The report said the time between the onset of his organ failure and his death was days. The Jackson County Jail failed to notice McLemore’s condition earlier despite him living in a “constant state of disarray” during his 20-day stay at the jail, according to the prosecutors report.
According to the summary of ISP’s investigation, McLemore’s behavior was very erratic during his stay at the jail. He rarely slept, ate, or drank. Reviewed video from inside his cell showed McLemore slept for only an estimated 15 hours of his 20 day incarceration.
Video review also showed McLemore accepted approximately 32 meals from the tray pass in his cell door. The meals he did not retrieve from the tray pass were taken away by jail staff. He would usually destroy the dinner bags and dump the food on the cell floor. McLemore ate very little when he did eat. The police summary says McLemore lost 44.8 lbs. during his incarceration.
McLemore frequently urinated in his cell. He also stayed naked during his incarceration because he was not able to dress himself and jail staff was unable to dress him in the jail issued smock. Police say he would spill and throw his food on the floor and walls and tear up the paper bags and the Styrofoam trays and cups his food and drinks were served in. He was consistently covered in food, drinks, trash, and urine because he would lie on the floor and roll around. Observations from jail staff and Emergency Medical Technicians said that both inmate McLemore and his cell smelled of urine.
McLemore’s cell was cleaned only three times during his 20 day incarceration. He showered only twice. The report says that after his cell was cleaned, McLemore would quickly make it dirty again. Police were told by the jail in their investigation that McLemore’s cell had a restroom attached to it, through a locked door that would be unlocked at the inmate’s request to use the restroom or shower.
McLemore did not ever ask for access to the restroom or shower. He was given access to the restroom on one occasion during his 20-day incarceration for a few hours. Although he did venture into the restroom area, he did not use the restroom.

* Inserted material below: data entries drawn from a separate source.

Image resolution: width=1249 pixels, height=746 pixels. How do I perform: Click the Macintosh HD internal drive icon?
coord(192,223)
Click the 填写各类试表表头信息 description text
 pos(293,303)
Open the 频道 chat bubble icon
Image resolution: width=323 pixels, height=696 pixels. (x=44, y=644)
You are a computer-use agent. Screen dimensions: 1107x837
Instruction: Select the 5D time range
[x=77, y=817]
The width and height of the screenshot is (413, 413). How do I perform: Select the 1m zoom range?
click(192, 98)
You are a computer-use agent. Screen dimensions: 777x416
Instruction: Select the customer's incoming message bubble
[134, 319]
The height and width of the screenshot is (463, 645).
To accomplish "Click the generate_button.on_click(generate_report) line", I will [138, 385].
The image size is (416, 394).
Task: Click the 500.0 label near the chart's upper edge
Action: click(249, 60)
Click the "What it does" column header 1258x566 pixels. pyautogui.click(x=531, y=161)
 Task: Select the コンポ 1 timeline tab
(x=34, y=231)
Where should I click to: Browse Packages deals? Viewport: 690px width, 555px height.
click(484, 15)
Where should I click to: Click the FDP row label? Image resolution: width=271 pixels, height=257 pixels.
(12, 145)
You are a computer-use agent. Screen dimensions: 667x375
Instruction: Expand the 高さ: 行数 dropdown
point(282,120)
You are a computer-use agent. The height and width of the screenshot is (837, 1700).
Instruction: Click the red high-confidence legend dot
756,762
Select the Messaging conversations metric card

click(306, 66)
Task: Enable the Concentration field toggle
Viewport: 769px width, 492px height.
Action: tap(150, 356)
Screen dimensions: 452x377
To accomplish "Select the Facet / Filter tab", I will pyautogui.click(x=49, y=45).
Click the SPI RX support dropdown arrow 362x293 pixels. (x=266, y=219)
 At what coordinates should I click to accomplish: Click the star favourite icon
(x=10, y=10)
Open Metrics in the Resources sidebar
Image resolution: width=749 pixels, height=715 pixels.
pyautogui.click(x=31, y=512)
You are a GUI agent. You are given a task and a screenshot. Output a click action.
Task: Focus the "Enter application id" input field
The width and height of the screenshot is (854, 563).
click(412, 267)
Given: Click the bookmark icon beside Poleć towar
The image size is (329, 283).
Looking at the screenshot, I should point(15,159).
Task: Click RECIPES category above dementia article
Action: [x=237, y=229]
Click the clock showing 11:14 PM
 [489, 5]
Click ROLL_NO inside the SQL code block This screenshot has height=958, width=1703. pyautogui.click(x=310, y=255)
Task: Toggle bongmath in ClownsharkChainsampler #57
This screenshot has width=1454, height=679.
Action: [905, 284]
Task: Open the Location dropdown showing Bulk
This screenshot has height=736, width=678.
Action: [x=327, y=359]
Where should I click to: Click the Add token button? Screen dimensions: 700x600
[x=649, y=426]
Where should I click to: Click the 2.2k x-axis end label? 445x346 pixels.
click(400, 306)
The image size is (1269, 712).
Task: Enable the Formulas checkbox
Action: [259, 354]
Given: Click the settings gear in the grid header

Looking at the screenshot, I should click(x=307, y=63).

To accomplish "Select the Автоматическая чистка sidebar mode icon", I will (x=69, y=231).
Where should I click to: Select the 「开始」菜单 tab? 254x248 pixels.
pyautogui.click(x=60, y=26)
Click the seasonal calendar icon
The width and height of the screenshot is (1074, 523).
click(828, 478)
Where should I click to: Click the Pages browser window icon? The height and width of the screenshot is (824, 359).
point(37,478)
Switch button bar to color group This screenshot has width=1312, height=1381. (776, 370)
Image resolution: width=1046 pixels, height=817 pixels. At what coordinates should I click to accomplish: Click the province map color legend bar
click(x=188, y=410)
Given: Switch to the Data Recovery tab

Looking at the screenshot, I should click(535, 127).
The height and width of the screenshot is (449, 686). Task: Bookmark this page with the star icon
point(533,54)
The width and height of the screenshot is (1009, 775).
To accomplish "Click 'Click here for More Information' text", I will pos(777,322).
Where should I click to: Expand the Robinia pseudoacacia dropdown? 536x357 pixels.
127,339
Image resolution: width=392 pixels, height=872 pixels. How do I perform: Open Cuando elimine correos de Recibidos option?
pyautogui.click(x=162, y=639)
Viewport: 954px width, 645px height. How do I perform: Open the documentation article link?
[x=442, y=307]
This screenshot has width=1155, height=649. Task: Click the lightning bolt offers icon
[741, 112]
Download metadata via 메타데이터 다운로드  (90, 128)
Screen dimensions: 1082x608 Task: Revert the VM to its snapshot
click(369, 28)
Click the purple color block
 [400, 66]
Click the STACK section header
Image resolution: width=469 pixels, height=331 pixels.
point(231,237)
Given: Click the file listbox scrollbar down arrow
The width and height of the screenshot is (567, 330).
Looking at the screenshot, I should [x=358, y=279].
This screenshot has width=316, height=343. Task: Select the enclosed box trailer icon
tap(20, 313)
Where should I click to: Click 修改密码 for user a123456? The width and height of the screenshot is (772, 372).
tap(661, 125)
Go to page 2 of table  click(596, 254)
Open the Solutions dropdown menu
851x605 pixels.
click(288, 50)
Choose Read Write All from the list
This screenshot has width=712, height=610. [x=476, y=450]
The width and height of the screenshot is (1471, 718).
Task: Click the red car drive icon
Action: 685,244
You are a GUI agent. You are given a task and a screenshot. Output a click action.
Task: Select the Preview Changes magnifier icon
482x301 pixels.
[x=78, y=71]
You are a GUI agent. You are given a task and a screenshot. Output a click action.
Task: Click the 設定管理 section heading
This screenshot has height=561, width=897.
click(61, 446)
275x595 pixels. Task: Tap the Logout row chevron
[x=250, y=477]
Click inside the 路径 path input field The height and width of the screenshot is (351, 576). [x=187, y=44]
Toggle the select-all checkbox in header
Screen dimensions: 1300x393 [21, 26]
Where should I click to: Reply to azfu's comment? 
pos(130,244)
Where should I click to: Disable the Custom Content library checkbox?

The ISP investigator that said McLemore most likely died due to a prolonged lack of attention by Jackson Jail staff as a group. They also said that they believed there was no evidence of a knowing, intentional, or reckless act and that no single person committed an act or omission that constituted a crime.
The ISP investigator explained to the prosecutor that the jail employees responsible for watching the video screens that display the inside of inmates cells were typically also responsible for responding to call box communications from all inmates in the jail, locking and unlocking all doors in the jail, booking in and booking out inmates, processing paperwork, and other assorted daily responsibilities. The jail employees also rotated among watching the video screen and other duty assignments throughout their work shifts every four hours. This means that anyone watching the video screen that showed the inside of McLemore’s cell would be watching for four hours and would have no knowledge of what happened in his cell before and after their four duty assignment of watching the video screen. The investigator also said that many jail employees saw McLemore every day and did not see a change until near the end.
The prosecutor said jail staff did note that McLemore wasn’t eating, that his cell was a mess, that he was dirty, and that he was largely nonresponsive when they spoke to him. However, the jail staff did not connect this information together to realize that McLemore needed medical attention.
Because ISP and the Jackson County Prosecutor found no evidence of a knowing, intentional, or reckless act, the case is being considered civil and not criminal.
“’Negligence’ is essentially a breach of a reasonable duty of care owed by a person or entity to another person.” said the prosecutor in his report.
The investigation into McLemore’s death took nine months to complete.